Jeśli facet mógłby określić dwoma słowami, jak kurewsko czuje się spełniony po seksie z tą jedyną kobietą, to te byłyby idealne: dojebane pieprzenie. Była taka niewinna, słodka i tak cholernie ciasna, że z ledwością zmieściłem w niej napalonego kutasa. Nigdy przedtem nie bzykałem dziewicy, więc dla mnie to również było coś niesamowitego i zupełnie nowego. Oboje przeżywaliśmy ten pierwszy raz, jako coś najważniejszego w życiu i to naprawdę mi się podobało. Tratuję Emily zupełnie inaczej niż kobiety, które do tej pory przewijały się przez moje życie. Ona jest królową i zasługuje na królewskie traktowanie, w przeciwności do Kylie i jej podobnym.

Po tym, jak jej rodzice nakryli nas rano w łóżku mam pewne obiekcje, czy rozmowa z Alessandro pójdzie po mojej myśli? A widząc jego dziwną reakcję, coś zaczynało mnie niepokoić. Może jestem zbyt przewrażliwiony albo mafijna natura się we mnie obudziła? Lecz lepiej przygotować się na prawdziwą batalię niż być zaskoczonym.
Zjedliśmy śniadanie w całkowitej ciszy, nawet Flavio unikał sarkazmów i swoich głupich dowcipów, jakby wyczuł powagę sytuacji. Od czasu do czasu spoglądałem na Alessandro, ale on cały czas wypatrzony był w swój talerz. Nie jadł, nie pił, tylko patrzył ciągle w jeden punkt. Coś go trapiło i nie była to Emily. Tego jestem pewien.

Gdy Piccolina wyszła na spacer z Cavallo, usiadłem w salonie wraz z bratem i Ellie.

— Co z Anabellą? – zacząłem, widząc posępną minę matki Emily.

— Ten drań ją katował. Jak pomyślę, że jest w wieku mojej córki – zastawiła dłonią usta, chcąc powstrzymać płacz: — potrafił stworzyć dobre pozory. Idealny mąż i krwawy capo.

— Stawiał się? – przerzuciłem wzrok na zamyślonego Flavio. Nigdy go takiego nie widziałem.

— Dowiedział się, gdy już byliśmy na lotnisku. Nie możemy jej tutaj zostawić, bo w każdej chwili ma prawo ją stąd zabrać. Po upadku Sycylii, Włosi trzymają się razem.

— Zabierzemy ją do Chicago. To już postanowione – wstałem z kanapy, poprawiając guzik przy marynarce.

— Jesteś pewien? – zapytał brat niedowierzając.

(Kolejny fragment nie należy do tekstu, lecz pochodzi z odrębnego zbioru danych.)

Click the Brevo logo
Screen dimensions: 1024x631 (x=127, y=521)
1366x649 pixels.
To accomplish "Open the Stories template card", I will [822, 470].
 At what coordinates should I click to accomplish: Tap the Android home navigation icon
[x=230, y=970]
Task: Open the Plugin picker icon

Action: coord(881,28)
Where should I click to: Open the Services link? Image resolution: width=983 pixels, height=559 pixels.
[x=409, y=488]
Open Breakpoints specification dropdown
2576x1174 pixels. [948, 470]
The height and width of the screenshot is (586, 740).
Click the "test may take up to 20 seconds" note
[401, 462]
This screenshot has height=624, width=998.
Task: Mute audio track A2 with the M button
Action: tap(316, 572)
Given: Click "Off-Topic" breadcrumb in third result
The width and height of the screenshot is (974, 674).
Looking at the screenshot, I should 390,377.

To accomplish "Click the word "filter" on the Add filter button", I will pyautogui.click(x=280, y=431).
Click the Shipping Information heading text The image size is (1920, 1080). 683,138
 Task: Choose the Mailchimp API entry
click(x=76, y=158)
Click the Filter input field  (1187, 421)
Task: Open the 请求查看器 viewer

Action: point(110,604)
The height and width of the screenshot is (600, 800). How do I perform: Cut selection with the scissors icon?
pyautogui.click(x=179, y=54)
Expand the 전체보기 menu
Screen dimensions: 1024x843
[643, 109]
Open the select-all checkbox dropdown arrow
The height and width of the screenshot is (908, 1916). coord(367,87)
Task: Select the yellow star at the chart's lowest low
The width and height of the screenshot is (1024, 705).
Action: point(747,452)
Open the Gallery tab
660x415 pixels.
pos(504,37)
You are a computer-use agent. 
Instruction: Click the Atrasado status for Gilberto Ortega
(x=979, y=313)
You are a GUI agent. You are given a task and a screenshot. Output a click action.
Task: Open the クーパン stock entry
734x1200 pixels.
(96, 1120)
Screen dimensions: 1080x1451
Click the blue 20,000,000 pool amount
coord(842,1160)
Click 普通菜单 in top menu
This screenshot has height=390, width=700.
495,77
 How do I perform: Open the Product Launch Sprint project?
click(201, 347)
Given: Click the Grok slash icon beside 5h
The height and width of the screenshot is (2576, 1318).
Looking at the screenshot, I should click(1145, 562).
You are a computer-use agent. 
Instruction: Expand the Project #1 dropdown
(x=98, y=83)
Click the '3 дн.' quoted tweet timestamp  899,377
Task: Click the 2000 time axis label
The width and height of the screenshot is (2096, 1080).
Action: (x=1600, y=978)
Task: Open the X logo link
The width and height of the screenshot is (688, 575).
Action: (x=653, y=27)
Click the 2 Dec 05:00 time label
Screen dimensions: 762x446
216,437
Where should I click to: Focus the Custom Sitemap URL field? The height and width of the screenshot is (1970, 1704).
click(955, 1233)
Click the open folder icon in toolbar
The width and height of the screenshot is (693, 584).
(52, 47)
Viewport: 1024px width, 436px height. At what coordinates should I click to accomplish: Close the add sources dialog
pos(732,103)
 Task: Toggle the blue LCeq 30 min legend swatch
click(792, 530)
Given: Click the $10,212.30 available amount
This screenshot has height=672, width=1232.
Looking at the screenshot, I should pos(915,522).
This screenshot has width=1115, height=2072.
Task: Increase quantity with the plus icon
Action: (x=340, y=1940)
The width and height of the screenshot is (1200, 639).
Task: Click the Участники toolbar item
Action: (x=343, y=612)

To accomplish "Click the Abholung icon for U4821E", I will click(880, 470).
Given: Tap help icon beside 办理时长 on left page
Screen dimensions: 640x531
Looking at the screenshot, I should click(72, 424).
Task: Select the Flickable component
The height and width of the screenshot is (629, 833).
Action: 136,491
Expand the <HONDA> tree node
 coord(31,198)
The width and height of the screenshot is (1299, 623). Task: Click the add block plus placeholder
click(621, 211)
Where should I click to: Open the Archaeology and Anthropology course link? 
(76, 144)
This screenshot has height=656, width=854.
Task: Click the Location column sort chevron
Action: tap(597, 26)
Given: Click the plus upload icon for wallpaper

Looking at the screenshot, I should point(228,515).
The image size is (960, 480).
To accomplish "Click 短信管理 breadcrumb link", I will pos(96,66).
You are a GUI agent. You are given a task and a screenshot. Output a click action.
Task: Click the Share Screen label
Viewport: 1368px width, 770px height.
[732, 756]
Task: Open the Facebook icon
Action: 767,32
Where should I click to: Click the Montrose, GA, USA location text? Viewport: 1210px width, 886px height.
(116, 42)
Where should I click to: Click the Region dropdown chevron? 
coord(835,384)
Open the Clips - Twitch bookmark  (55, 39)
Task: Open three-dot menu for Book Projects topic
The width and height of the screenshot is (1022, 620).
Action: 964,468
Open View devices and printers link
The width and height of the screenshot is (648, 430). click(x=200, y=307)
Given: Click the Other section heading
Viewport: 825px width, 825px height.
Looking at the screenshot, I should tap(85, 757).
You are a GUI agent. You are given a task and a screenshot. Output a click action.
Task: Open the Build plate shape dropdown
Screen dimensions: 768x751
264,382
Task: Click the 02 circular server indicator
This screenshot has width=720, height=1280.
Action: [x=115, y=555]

— A macie lepszy pomysł? Nie trzymam z Neapolem, co więcej jeśli przekroczą granice mam prawo ich wystrzelać, czy zatem może być gdzieś lepsza kryjówka? – wbiłem zimne spojrzenie w matkę Emily.

— Muszę porozmawiać z jej rodzicami, niech oni zadecydują. Jutro wracają z Hiszpanii.

— Jutro będzie tu Marcus i rozpęta się piekło, ale oczywiście decyzja należy do was – pogładziłem dłonią po swoim zaroście, po czym wbiłem wzrok we wchodzącą do domu Emily wraz z Alessandro. Próbowałem wyczytać z niej jakąkolwiek reakcję, ale pierwszy raz nie zdołałem. Podeszła blisko i objęła mnie mocno w pasie, wtulając twarz w tors, westchnęła cicho:

— Bolą mnie nogi.

Uśmiechnąłem się na te słowa i gładząc jej różowy policzek, odparłem:

— Chyba cię troszkę przetrenowałem. 

— Panienka Bella już wstała, prosiła by przyszła do niej Emily – wtrąciła się służąca, a moja narzeczona natychmiast odskoczyła i poszła prosto do pokoju kuzynki.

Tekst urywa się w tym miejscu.